Fortunately I had brought along my winter riding jersey, just in case!  I chose not to wear anything under my wetsuit so I could be as dry as possible for the bike.  I threw on my tri-jersey and then put the bike jersey over top of it.  Thanks to Andy Potts suggestion, I had grabbed some Mechanics Gloves at Sears to keep my hands warm.  Wool socks also, which helped, but two covers would have been better.
The Bike route reminded me of Calgary.  Meandering hills – rollers throughout.  The only difference was the road conditions – they were bad!  Lots of cracks, indentations, etc. from the drought conditions.  It felt like Bush Highway most of the way.  I tried to fuel to my plan -  ½ a Bonk Breaker every half hour and top it off with Nuun flavored water.  It worked well during the bike – but I would really tell during the run.  Finished with a 3:07:10 on the bike. – not my best but it felt right.  After all, I was really worried about the run (see my previous report for IM 70.3 Boulder).   T2 time was 8:55 which was longer than I anticipated but that was because I had to wait for the port-a-jon.

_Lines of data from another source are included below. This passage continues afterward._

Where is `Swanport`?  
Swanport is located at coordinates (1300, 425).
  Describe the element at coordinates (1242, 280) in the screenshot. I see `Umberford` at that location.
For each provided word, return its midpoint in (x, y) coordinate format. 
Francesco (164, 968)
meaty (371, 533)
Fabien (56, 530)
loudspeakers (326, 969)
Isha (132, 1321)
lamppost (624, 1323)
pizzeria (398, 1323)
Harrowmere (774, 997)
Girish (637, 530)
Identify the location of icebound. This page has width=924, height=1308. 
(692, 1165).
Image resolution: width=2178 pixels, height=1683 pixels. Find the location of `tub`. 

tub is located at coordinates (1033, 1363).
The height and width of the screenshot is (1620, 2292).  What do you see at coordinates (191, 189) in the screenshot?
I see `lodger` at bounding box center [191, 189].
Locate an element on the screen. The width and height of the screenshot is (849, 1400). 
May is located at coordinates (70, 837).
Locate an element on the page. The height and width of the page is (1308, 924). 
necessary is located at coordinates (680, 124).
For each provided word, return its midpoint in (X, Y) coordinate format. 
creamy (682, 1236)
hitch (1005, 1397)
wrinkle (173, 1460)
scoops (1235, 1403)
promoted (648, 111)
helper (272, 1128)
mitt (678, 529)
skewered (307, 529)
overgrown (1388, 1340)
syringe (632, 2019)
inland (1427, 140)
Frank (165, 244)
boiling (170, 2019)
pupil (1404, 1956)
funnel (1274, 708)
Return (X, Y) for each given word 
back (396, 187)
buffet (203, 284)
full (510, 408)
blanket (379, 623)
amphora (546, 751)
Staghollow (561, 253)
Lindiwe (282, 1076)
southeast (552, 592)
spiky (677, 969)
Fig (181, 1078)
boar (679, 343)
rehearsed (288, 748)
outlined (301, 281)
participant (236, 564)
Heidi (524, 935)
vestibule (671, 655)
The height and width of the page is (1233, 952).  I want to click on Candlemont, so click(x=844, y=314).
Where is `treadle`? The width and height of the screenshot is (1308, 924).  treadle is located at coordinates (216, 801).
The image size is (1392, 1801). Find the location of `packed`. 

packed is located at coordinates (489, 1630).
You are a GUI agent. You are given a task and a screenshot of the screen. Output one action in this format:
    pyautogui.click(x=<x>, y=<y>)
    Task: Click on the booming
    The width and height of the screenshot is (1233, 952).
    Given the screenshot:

I started the run feeling good.  Each loop was about 4.3 miles and there were lots of spectators and people with dogs, etc. that helped motivate me forward.  With three loops, it made for a lot of aid stations and a lot of people around you – a little crowded for one part as you had two lanes of runners flow against one another as well as part of the cycling route on the same road!  Again, the road conditions were uneven, rocky and there were a couple of parts with potholes, sand and even grass.  Almost needed trail shoes!  Lap one was good, lap two was OK and lap three was hard (no surprise).  At this point, the colder weather was GREAT!  A cool breeze kept us from overheating and that made a big difference for me.  At mile 12, though, my legs started to cramp.  First time that has ever happened.  I walked for a while and then muscled on to the finish.  2:14:34.  A PB for the ½ marathon in an Ironman 70.3 race.


Total race time 6:20:20, which is were I always seem to end up.  Very happy with the time and felt somewhat redeemed from the Boulder race.  I ended up 93 out of 194 in my age group and 1074 out of 2500 or so participants overall. 

After finishing, I was VERY light headed and my cramps up and down both legs began to get bad.  I got some salty BBQ beef in me and some chips to counteract them but I had to sit for a long time and go short distances due to being as light headed as I was.  Probably the worst I felt after a race ever….  Took me a few hours to recoup and I was good as new for Dinner at Whole Foods that night.


I give this race a solid ‘B’ Grade.  It was a well organized race in a neat city.  Probably my favorite swim of all – warm and nice.  Nothing scenic about any part of the race, though.  Boulder, Calgary and Boise are all prettier overall courses.  Volunteers were good but not great. This is just a good, solid race.  I had a great time and I am really glad I did it.